═══ DATA RECORDS ═══

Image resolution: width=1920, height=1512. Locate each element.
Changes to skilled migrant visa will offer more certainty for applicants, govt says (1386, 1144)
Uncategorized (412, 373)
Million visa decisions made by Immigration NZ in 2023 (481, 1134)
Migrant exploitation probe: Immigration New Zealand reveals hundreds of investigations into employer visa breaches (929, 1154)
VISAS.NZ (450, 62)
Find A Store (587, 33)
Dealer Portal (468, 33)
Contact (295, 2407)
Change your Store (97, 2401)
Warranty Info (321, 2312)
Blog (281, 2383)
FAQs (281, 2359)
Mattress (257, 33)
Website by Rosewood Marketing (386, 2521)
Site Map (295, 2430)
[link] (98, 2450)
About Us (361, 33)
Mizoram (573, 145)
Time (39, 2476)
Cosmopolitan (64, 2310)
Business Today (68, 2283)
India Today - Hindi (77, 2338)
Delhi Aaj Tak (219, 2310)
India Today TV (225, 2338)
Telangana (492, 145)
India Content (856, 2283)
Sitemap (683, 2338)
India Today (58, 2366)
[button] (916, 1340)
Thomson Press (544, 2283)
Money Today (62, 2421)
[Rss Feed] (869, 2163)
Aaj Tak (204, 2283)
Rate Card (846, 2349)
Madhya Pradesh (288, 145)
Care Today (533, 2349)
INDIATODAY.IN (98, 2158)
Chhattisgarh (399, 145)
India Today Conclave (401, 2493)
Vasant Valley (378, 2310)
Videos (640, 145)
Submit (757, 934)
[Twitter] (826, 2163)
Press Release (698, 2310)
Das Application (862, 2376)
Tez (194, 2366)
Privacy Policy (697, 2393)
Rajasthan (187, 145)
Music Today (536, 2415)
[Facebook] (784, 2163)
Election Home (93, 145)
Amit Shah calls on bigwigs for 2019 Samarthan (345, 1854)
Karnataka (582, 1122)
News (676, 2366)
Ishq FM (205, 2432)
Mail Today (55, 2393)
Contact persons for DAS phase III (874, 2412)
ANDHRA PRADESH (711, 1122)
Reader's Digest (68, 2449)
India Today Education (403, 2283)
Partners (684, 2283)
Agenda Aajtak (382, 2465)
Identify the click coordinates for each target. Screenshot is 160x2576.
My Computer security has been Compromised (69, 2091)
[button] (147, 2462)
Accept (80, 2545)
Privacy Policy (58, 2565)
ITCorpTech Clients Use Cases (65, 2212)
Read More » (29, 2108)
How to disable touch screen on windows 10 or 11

═══

THE TASK: Each entry above is to be transcribed word for word.

ANSWER BELOW:
Image resolution: width=1920, height=1512. Locate each element.
Changes to skilled migrant visa will offer more certainty for applicants, govt says (1386, 1144)
Uncategorized (412, 373)
Million visa decisions made by Immigration NZ in 2023 (481, 1134)
Migrant exploitation probe: Immigration New Zealand reveals hundreds of investigations into employer visa breaches (929, 1154)
VISAS.NZ (450, 62)
Find A Store (587, 33)
Dealer Portal (468, 33)
Contact (295, 2407)
Change your Store (97, 2401)
Warranty Info (321, 2312)
Blog (281, 2383)
FAQs (281, 2359)
Mattress (257, 33)
Website by Rosewood Marketing (386, 2521)
Site Map (295, 2430)
[link] (98, 2450)
About Us (361, 33)
Mizoram (573, 145)
Time (39, 2476)
Cosmopolitan (64, 2310)
Business Today (68, 2283)
India Today - Hindi (77, 2338)
Delhi Aaj Tak (219, 2310)
India Today TV (225, 2338)
Telangana (492, 145)
India Content (856, 2283)
Sitemap (683, 2338)
India Today (58, 2366)
[button] (916, 1340)
Thomson Press (544, 2283)
Money Today (62, 2421)
[Rss Feed] (869, 2163)
Aaj Tak (204, 2283)
Rate Card (846, 2349)
Madhya Pradesh (288, 145)
Care Today (533, 2349)
INDIATODAY.IN (98, 2158)
Chhattisgarh (399, 145)
India Today Conclave (401, 2493)
Vasant Valley (378, 2310)
Videos (640, 145)
Submit (757, 934)
[Twitter] (826, 2163)
Press Release (698, 2310)
Das Application (862, 2376)
Tez (194, 2366)
Privacy Policy (697, 2393)
Rajasthan (187, 145)
Music Today (536, 2415)
[Facebook] (784, 2163)
Election Home (93, 145)
Amit Shah calls on bigwigs for 2019 Samarthan (345, 1854)
Karnataka (582, 1122)
News (676, 2366)
Ishq FM (205, 2432)
Mail Today (55, 2393)
Contact persons for DAS phase III (874, 2412)
ANDHRA PRADESH (711, 1122)
Reader's Digest (68, 2449)
India Today Education (403, 2283)
Partners (684, 2283)
Agenda Aajtak (382, 2465)
Identify the click coordinates for each target. Screenshot is 160x2576.
My Computer security has been Compromised (69, 2091)
[button] (147, 2462)
Accept (80, 2545)
Privacy Policy (58, 2565)
ITCorpTech Clients Use Cases (65, 2212)
Read More » (29, 2108)
How to disable touch screen on windows 10 or 11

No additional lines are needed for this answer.